Retreat Weeks Can Be Productive
So, here I am, back from my retreat. No, we did not stay in the cabin to the left. We hiked there on snowshoes yesterday. That's my back you see in the interior shot. I'm stripped down to my thermal undershirt, which, I believe, had a paint stain on one of the cuffs. Can't imagine how that happened. As my companion said, we didn't look as if we'd come up from the resort; we looked as if we'd come down from the mountain.
While retreating, I refused to check my e-mail. It was a lot easier than I would have thought, in part because Internet access was so slow at our timeshare unit last week that there wasn't a lot of temptation to go on-line. This morning I decided that I could live like that. Not without e-mail, but without checking it so often. Certainly without checking it first thing in the morning.
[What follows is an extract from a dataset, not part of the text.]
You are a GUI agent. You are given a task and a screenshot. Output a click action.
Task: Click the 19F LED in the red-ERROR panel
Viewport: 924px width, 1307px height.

I check my e-mail first thing in the morning, and if I find things from family members, I feel compelled to blow off thirty or forty minutes of valuable workout/workbook/worktime responding. Or sometimes I get inquiries from people regarding appearances. I blow off valuable workout/workbook/worktime responding and almost always never hear from the inquirer again. Sometimes I'll see listserv e-mails I want to respond to. And there goes some more workout/workbook/worktime.
Wouldn't life be better, I thought as I lay on my wonderful bed at my mountain guesthouse, if I waited until mid-day to check my e-mail? Wouldn't my day be off to a much better start if I tended to my workouts and that so-called writing meditation I've been doing in my workbook and then got some real work behind me before I faced whatever turns up in the e-mail? Wouldn't I accomplish so much more? Wouldn't I at least feel better?
Then, while I was still lying there in bed, I came up with this idea regarding my listservs. Instead of wallowing around in all of them every day, why don't I assign each one one day of the week? I only check child_lit on its assigned day. I only check the kidlitosphere on its assigned day? I could go on and on re. all my listservs, but I'm sure you get my point.
With all the time I'll be saving with the e-mail plan, listserv assignments, and avoiding tabloid news stories, I should be able to write a new book every six months.
Labels: Gail's awful work habits
2 Comments:
I do exactly the same thing with email. When will I ever learn? :)
It is a time suck. Once I've lost a big chunk of time to e-mail, I feel as if my day is shot, anyway, and things go downhill from there.